_Task requirements:_ Rewrite the records below as a JSON list of strings, one string per line, omitting blank lines.

_Material shown:_
_ _ _ _ _ _ _
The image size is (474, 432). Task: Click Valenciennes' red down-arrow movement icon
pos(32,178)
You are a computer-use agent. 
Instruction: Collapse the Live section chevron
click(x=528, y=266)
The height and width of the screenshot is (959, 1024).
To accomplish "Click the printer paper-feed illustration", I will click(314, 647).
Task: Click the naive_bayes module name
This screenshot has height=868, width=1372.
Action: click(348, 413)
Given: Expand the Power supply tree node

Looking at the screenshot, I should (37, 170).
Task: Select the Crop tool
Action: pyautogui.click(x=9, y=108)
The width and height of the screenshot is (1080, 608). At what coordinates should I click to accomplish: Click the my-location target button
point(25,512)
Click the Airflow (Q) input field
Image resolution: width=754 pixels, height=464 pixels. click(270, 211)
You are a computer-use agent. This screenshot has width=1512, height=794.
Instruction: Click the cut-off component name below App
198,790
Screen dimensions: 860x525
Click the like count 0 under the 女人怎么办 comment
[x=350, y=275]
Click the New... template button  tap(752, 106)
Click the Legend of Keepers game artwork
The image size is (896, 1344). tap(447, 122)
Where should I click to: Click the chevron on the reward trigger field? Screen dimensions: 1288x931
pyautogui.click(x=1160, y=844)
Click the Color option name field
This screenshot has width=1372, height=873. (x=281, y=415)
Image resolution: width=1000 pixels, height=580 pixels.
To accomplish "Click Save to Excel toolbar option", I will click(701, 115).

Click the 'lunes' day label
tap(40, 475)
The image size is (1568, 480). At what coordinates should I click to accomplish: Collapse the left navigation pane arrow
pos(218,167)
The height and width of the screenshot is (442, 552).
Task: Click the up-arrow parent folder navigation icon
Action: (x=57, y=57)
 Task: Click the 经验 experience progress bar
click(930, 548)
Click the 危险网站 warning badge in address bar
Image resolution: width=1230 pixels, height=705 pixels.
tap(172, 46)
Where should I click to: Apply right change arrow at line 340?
_ _ _ _ _ _ _
_Solution to this task:_
[
  "The image size is (474, 432). Task: Click Valenciennes' red down-arrow movement icon",
  "pos(32,178)",
  "You are a computer-use agent. ",
  "Instruction: Collapse the Live section chevron",
  "click(x=528, y=266)",
  "The height and width of the screenshot is (959, 1024).",
  "To accomplish \"Click the printer paper-feed illustration\", I will click(314, 647).",
  "Task: Click the naive_bayes module name",
  "This screenshot has height=868, width=1372.",
  "Action: click(348, 413)",
  "Given: Expand the Power supply tree node",
  "Looking at the screenshot, I should (37, 170).",
  "Task: Select the Crop tool",
  "Action: pyautogui.click(x=9, y=108)",
  "The width and height of the screenshot is (1080, 608). At what coordinates should I click to accomplish: Click the my-location target button",
  "point(25,512)",
  "Click the Airflow (Q) input field",
  "Image resolution: width=754 pixels, height=464 pixels. click(270, 211)",
  "You are a computer-use agent. This screenshot has width=1512, height=794.",
  "Instruction: Click the cut-off component name below App",
  "198,790",
  "Screen dimensions: 860x525",
  "Click the like count 0 under the 女人怎么办 comment",
  "[x=350, y=275]",
  "Click the New... template button  tap(752, 106)",
  "Click the Legend of Keepers game artwork",
  "The image size is (896, 1344). tap(447, 122)",
  "Where should I click to: Click the chevron on the reward trigger field? Screen dimensions: 1288x931",
  "pyautogui.click(x=1160, y=844)",
  "Click the Color option name field",
  "This screenshot has width=1372, height=873. (x=281, y=415)",
  "Image resolution: width=1000 pixels, height=580 pixels.",
  "To accomplish \"Click Save to Excel toolbar option\", I will click(701, 115).",
  "Click the 'lunes' day label",
  "tap(40, 475)",
  "The image size is (1568, 480). At what coordinates should I click to accomplish: Collapse the left navigation pane arrow",
  "pos(218,167)",
  "The height and width of the screenshot is (442, 552).",
  "Task: Click the up-arrow parent folder navigation icon",
  "Action: (x=57, y=57)",
  " Task: Click the 经验 experience progress bar",
  "click(930, 548)",
  "Click the 危险网站 warning badge in address bar",
  "Image resolution: width=1230 pixels, height=705 pixels.",
  "tap(172, 46)",
  "Where should I click to: Apply right change arrow at line 340?"
]